< Program < PANEL NO. 3: Cameras, Projectors, and Trick Photography
Tanagra and La danseuse microscopique: Stage and Composite Images
Trick films have had a lasting impact on the history of cinema and very early on anchored the worlds of the strange and the wonderful. This paper explores the appropriation of the miniaturization effect in motion pictures.
In 1907, François Sallé applied for a patent to “place in a small puppet theater, the image of a real reduced human figure.” The principle of Tanagra’s theater makes it possible to produce, in front of viewers, a composite space that associates the reduced image of an actor with a real set. Certainly, “microscopic” or “giant” characters already exist in the motion pictures; it is precisely this circulation that seems singular. A vast part of the trick films’ effects draws its origin from ancient imagery, updated by stage illusionists. Most of these effects have been adapted, adjusted and then reinvented through new techniques specific to moving pictures.
Here, the transfer becomes more complex. Two aspects are to be noted. On one hand, the circulation is reversed: born on the screen, the visual pattern of the microscopic character is taken up in a new light in the theater.
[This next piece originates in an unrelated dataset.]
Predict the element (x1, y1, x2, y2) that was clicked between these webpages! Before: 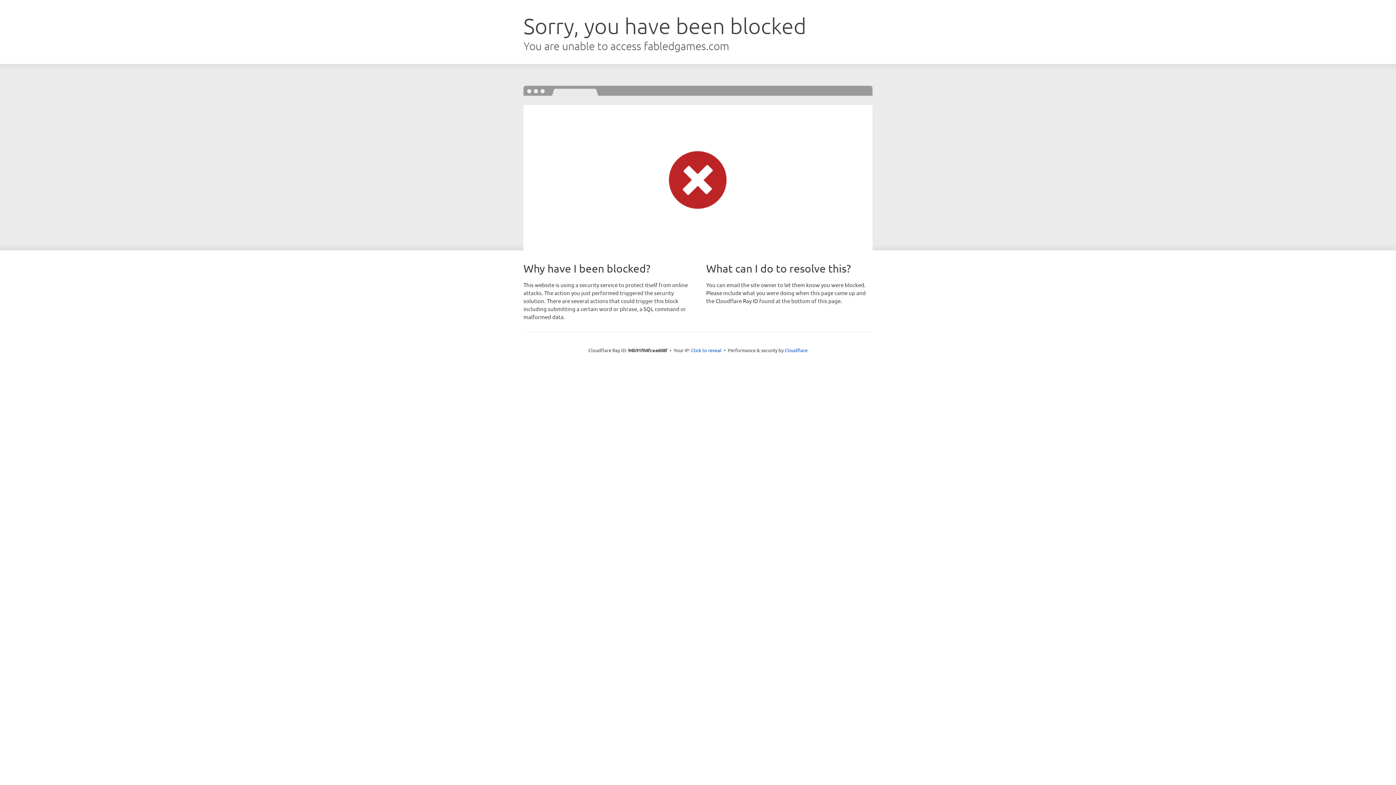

On the other hand, although Tanagra’s theaters disappeared after the First World War, their “optical combinations” were transferred to the cinema and are partially found in the principle of Simplifilm and its derivatives.
The case of the théâtre de Tanagra highlights the intense circulation of visual effects between the theater stage and motion pictures, as well as the porosity of the various technical inventions. More broadly, this case study allows us to question the constitution of the knowledge of the “optical trickster.”
Frédéric Tabet (Ecole Nationale Supérieur d’Audiovisuel)
Frédéric Tabet is a lecturer at the École Nationale Supérieure d’Audiovisuel of the University Toulouse 2-Jean Jaurès. He is the author of Le cinématographe des magiciens (Presses universitaires de Rennes, 2018) and co-curator of the exhibition “Au Royaume des illusions” (Fondation Jérôme Seydoux-Pathé, 2020). His research focuses on the origin and functioning of special effects, as well as on the crossovers between medias and illusion shows.